Who’s more negative on Twitter: Paul LePage or Donald Trump?

Methodology

First, I loaded all necessary packages and connected to the Twitter API.

library(twitteR)
library(tidytext)
library(stringr)
library(ggplot2)
library(dplyr)
library(knitr)

To keep the data manageable and comparable between LePage and Trump, I only pulled down their last 200 tweets each. Because of certain conditions with the “userTimeline” command, this resulted in less than 200 tweets for each politician. I used the function to exclude retweets and replies to focus on their chosen language.

num_tweets <- 200
lepage_tweets <- userTimeline('@Governor_LePage', n = 200, includeRts = FALSE, excludeReplies = TRUE)
trump_tweets <- userTimeline('@realDonaldTrump', n = 200, includeRts = FALSE, excludeReplies = TRUE)

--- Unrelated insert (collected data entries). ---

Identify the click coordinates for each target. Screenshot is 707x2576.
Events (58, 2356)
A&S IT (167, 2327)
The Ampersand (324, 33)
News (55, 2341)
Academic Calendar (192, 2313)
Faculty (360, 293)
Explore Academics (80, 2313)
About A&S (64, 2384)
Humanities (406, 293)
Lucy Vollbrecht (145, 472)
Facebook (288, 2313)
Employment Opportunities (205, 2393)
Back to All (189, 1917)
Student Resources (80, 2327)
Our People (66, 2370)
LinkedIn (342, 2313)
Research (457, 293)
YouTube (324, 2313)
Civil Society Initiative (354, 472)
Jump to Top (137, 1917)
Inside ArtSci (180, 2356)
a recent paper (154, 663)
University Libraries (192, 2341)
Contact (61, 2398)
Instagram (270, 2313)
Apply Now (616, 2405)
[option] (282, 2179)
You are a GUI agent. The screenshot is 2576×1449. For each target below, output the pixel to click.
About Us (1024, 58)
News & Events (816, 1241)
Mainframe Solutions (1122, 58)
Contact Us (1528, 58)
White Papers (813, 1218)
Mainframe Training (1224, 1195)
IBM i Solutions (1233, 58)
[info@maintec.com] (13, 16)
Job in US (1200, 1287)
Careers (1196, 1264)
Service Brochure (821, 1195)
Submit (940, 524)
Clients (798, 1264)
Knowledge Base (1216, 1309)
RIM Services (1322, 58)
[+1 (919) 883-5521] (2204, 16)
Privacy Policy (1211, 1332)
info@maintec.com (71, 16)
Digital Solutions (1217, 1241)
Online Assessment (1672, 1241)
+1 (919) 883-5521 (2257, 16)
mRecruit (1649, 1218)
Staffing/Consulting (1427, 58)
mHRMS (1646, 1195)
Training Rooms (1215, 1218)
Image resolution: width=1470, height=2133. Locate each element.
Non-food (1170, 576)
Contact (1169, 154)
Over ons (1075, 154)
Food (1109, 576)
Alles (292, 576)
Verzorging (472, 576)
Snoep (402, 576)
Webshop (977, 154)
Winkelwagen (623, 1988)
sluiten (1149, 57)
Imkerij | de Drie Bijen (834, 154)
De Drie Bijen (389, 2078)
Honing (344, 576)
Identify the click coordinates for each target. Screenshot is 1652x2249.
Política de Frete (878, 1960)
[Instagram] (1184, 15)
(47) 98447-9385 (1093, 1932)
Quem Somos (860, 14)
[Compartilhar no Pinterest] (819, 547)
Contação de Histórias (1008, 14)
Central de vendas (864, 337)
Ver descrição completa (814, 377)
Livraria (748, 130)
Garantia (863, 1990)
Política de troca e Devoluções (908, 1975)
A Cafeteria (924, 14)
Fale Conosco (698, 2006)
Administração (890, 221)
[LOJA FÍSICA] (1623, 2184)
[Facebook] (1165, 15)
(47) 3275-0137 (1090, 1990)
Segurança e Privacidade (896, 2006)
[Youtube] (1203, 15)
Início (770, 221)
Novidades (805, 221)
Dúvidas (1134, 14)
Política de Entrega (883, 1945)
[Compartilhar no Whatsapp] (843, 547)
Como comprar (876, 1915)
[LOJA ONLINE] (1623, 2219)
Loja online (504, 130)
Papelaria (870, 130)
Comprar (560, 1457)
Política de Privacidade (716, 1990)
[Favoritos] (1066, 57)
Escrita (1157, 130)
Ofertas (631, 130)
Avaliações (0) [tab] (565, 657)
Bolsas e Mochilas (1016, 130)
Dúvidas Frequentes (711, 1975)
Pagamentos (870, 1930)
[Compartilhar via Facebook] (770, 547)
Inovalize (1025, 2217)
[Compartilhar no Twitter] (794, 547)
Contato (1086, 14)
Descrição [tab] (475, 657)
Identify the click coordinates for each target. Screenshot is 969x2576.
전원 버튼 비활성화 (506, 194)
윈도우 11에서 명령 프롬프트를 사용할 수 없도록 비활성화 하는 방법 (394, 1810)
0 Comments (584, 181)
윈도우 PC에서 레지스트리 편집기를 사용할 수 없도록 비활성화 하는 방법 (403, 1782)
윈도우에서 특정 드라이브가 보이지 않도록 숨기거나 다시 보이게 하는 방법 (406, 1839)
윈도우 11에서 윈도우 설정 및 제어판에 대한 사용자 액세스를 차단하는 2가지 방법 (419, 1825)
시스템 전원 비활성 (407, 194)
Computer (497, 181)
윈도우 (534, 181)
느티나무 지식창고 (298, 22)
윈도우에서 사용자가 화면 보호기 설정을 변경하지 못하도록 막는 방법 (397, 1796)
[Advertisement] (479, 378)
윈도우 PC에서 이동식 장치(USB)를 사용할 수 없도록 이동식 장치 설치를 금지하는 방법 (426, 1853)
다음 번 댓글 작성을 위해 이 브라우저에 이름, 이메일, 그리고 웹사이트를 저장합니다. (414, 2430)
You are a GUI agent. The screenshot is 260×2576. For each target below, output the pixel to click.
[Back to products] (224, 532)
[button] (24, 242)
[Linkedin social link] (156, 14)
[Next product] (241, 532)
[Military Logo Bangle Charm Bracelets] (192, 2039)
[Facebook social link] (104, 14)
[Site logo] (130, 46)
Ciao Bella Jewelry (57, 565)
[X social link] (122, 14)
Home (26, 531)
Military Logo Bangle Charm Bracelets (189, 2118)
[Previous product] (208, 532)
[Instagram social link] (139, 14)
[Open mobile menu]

Those raw tweets now need to go into a data frame. I made one for each politician. Those will serve as the base datasets that I narrow down.

pl_df <- twListToDF(lepage_tweets)
dt_df <- twListToDF(trump_tweets)

It’s worth noting that Trump tweets far more than LePage. Upon a classmate’s suggestion, I made a time variable and did a simple range output. When I updated this analysis on Nov. 19, R had to go back to December 2015 to retrieve 200 LePage tweets. For Trump, it only went back to late October 2016.

pl_time <- as.POSIXct(pl_df$created, format="%Y-%m-%d %H%M")
range(pl_time)

## [1] "2015-12-07 18:12:05 UTC" "2016-11-11 14:08:54 UTC"

dt_time <- as.POSIXct(dt_df$created, format="%Y-%m-%d %H%M")
range(dt_time)

## [1] "2016-10-25 21:03:40 UTC" "2016-11-19 13:56:30 UTC"

Next, I broke each politician’s tweets down into their component words using the code from our lecture.

reg <- "([^A-Za-z\\d#@']|'(?![A-Za-z\\d#@]))"
lepage_words <- pl_df %>%
  filter(!str_detect(text, '^"')) %>%
  mutate(text = str_replace_all(text, "https://t.co/[A-Za-z\\d]+|&amp;", "")) %>%
  unnest_tokens(word, text, token = "regex", pattern = reg) %>%
  filter(!word %in% stop_words$word,
         str_detect(word, "[a-z]"))

reg <- "([^A-Za-z\\d#@']|'(?![A-Za-z\\d#@]))"
trump_words <- dt_df %>%
  filter(!str_detect(text, '^"')) %>%
  mutate(text = str_replace_all(text, "https://t.co/[A-Za-z\\d]+|&amp;", "")) %>%
  unnest_tokens(word, text, token = "regex", pattern = reg) %>%
  filter(!word %in% stop_words$word,
         str_detect(word, "[a-z]"))

Here, I group LePage’s most used words and chart the top 10 to provide a flavor of what his language looks like.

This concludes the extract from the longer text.